Most Sustainable Corporations of 2003 Listed

ZURICH, Switzerland, September 16, 2003 (ENS) - The latest annual table of the most sustainable large companies, globally and in Europe, has been released by index makers Dow Jones, Stoxx and Sam. The partners claim that over €2.2bn in funds and other "sustainability-driven" financial products are now influenced by the indexes.

The annual review will influence the investment decisions of 45 asset managers who have licensed the Dow Jones STOXX Sustainability Index (DJSI) family of indicators as objective benchmarks, DJSI said in a statement.

Dow Jones' World Sustainability Index was launched in 1999 and comprises over 300 firms, rated the most sustainable 10 percent of the world's largest 2,500 corporations.

Investors integrate economic, environmental and social criteria into their stock analysis and use sustainability as an indicator for innovative and future oriented management.

The European Sustainability Index first appeared in 2001 and is made up of 178 companies, rated the most sustainable 20 percent of the continent's 600 largest companies.

Alexander Barkawi, managing director of SAM Indexes, said, "With new DJSI based products in Austria, Canada, Denmark, Finland, France, Italy and the Netherlands, investors now have an even wider choice of sustainability-driven portfolios managed against these benchmarks."


Alexander Barkawi, managing director of SAM Indexes, gives a presentation at oikos Koln, the International Student Organisation for Sustainable Economics and Management. (Photo courtesy oikos Koln, e.V.)
The selection of index components follows a rule based process defined in the DJSI Guidebooks. It is based on a thorough assessment of general and industry specific sustainability criteria. The analysis is verified by an external auditor.

DJSI defines corporate sustainability as a business approach to create long term shareholder value. Sustainability leaders embrace opportunities and manage risks which derive from economic, environmental and social developments, the index makers say.

The DJSI sustainability assessment covers economic, environmental and social criteria including consideration of climate change, scarcity of freshwater, agricultural production that does not undermine natural resources, effect of business practices on human health, and corporate accountability.

John Prestbo, editor, Dow Jones Indexes, said, “Since we launched the DJSI family in 1999, there has been a significant shift in market perception of sustainability investments. A growing number of private and institutional investors are adapting economic, environmental and social criteria to reflect the impact of sustainability issues on long-term shareholder value."


John Prestbo is markets editor for "The Wall Street Journal" and editor of Dow Jones indexes. (Photo courtesy Dow Jones University)
"As a result," Prestbo said, "we are now seeing this investment style stepping out of its niche and making its way into mainstream asset management and equity research. This is a very encouraging development for this market segment which we will continue to support with objective and professional benchmarks.”

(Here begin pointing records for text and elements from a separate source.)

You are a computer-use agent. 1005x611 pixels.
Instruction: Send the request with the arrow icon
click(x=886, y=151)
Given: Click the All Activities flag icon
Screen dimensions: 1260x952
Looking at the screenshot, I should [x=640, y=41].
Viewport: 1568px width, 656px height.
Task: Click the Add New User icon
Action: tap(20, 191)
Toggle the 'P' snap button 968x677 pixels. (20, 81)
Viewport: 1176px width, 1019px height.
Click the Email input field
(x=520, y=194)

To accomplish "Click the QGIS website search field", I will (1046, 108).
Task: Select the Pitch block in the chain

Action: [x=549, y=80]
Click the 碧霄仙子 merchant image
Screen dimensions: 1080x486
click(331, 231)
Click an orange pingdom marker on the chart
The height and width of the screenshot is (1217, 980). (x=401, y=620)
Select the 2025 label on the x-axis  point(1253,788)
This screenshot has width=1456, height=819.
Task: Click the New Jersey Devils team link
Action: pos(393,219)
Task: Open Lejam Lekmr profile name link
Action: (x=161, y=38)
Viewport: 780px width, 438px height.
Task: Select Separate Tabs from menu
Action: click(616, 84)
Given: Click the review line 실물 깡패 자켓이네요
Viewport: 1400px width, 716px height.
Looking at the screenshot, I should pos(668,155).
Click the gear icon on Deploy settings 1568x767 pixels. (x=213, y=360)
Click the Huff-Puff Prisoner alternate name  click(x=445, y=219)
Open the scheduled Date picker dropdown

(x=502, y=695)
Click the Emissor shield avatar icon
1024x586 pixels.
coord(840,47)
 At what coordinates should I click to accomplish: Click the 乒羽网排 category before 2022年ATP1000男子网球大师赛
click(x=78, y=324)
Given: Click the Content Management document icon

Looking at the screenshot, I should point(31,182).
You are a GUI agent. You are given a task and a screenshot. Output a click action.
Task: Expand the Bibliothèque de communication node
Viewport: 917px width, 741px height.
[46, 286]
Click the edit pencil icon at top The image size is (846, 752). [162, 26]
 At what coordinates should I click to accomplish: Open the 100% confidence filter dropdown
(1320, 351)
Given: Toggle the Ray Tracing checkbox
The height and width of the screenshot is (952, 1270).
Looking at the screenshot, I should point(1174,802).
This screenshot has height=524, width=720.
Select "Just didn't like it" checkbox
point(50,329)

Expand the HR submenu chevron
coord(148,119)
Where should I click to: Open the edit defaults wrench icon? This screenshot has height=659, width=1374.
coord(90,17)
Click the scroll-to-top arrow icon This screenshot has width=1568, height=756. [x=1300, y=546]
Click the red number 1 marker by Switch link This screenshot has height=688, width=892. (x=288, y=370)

In this year's world sustainability index, Toyota of Japan displaces Volkswagen of Germany as the leading - or most sustainable - firm in the automotive sector.

Ireland based CRH takes over from Lafarge of France as construction sector leader.

Philips Electronics replaces Teijin of Japan in cyclical goods, BP replaces Royal Dutch Shell in energy, and British Land replaces Lend Lease of Australia.

In the European index there are new sector leaders in seven out of 18 categories. In banking ABN Amro has displaced UBS, while DSM has replaced Degussa in chemicals.

Nokia has replaced Siemens in technology and Sainsbury has replaced Henkel in non-cyclical goods and services.

British Land has replaced Land Securities in financial services.

Firms newly added to the European index include Fortum of Finland, Aventis of France, Norsk Hydro of Norway, Holcim of Switzerland and Reckitt Benckiser of the UK.

Deletions include Agfa Gevaert of Belgium, Alstom of France, DaimlerChrysler of Germany, Unicredito Italiano of Italy, Heineken of the Netherlands, Ciba Speciality Chemicals of Switzerland and Smiths Industries of Britain.

"The annual review ensures that these offerings are based on an accurate and up-to-date reflection of best practice in corporate sustainability," Barkawi said. "The yearly assessment also gives companies an incentive for constant improvements to best-in-class sustainability performance.”